→ **CONSIGNE**:
Dans le texte ci-dessous sur la prostitution étudiante, renvoyez mot pour mot le passage qui va de « Prostitution étudiante: un » à « nouvelles médiations technologiques. ».

---- TEXTE SOURCE

Prostitution étudiante: un nouveau paradigme communicationnel

Un véritable boom nous interpelle : celui de la prostitution étudiante en parallèle d’une courbe ascendante incluant frais universitaires et quotidiens. En effet, le syndicat SUD-étudiant révèle un chiffre qui a doublé en seulement une décennie : 40 000 étudiants en France se prostitueraient aujourd’hui. Si la toile joue désormais un rôle prépondérant au sein du fonctionnement de la prostitution, les applications s’en donnent désormais à cœur joie et tous deux ciblent stratégiquement de plus en plus les étudiants. C’est pourquoi l’émergence des sugar daddies « papa gâteaux » apparaît symptomatique d’une nouvelle conception communicationnelle de la relation spécifique client/prostitué(e)-étudiant(e) en partie déterminée par ces nouvelles médiations technologiques.
Stratégie communicationnelle : une cible de plus en plus étudiante
Une kyrielle de sites de prostitution a fleuri en parallèle d’une vie étudiante de plus en plus chère : le prix des loyers a par exemple augmenté de 43% à Paris en seulement dix ans et les étudiants peinent à garder la tête hors de l’eau. Constatant cela, les sites ciblent de plus en plus les étudiants : les périphrases sugar daddy – papa gâteau – et sugar baby rendent palpables la position infantilisée de l’étudiant face au client souvent bien plus âgé. Ainsi, le Seeking-arrangement – développé aux Etats-Unis compte tenu de leurs frais universitaires élevés – attire de plus en plus les étudiant(e)s français avec le lancement de la version francophone symptomatique donc de la réalité française du phénomène.
De plus, des applications telle qu’Ohlala s’inspirent tacitement des modèles familiers aux jeunes générations comme Tinder en filtrant les personnes par critères (géolocalisation, fourchettes tarifaires, durée de la prestation…). Rapide, discret et virtuel, Ohlala n’est usitée qu’en Allemagne mais envisage d’investir le marché français. Par conséquent, cela engendre une territorialisation de ces innovations médiatiques puisque se polarisent axiologiquement deux « Europes » : l’une schématiquement indulgente et réaliste, l’autre plutôt puritaine et idéaliste. L’Allemagne ayant légalisé la prostitution, promeut un laisser-faire, alors que la France chasse juridiquement ces médiations pour proxénétisme comme ce fut le cas avec escort-eden retirée en 2014.
Se vendre corps et âme pour un diplôme : un savoir-faire communicationnel ?

--------
---- DONNÉES

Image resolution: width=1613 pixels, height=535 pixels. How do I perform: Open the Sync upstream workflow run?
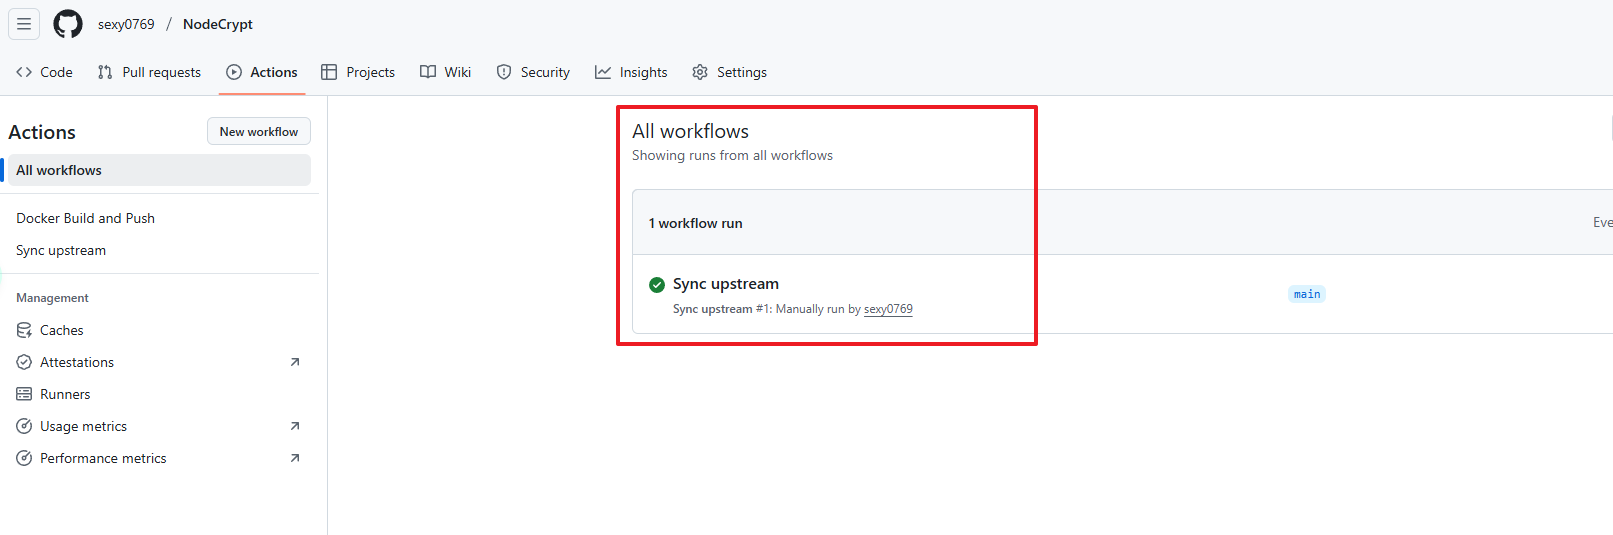(x=725, y=284)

--------

→ **RÉPONSE ATTENDUE**:
Prostitution étudiante: un nouveau paradigme communicationnel

Un véritable boom nous interpelle : celui de la prostitution étudiante en parallèle d’une courbe ascendante incluant frais universitaires et quotidiens. En effet, le syndicat SUD-étudiant révèle un chiffre qui a doublé en seulement une décennie : 40 000 étudiants en France se prostitueraient aujourd’hui. Si la toile joue désormais un rôle prépondérant au sein du fonctionnement de la prostitution, les applications s’en donnent désormais à cœur joie et tous deux ciblent stratégiquement de plus en plus les étudiants. C’est pourquoi l’émergence des sugar daddies « papa gâteaux » apparaît symptomatique d’une nouvelle conception communicationnelle de la relation spécifique client/prostitué(e)-étudiant(e) en partie déterminée par ces nouvelles médiations technologiques.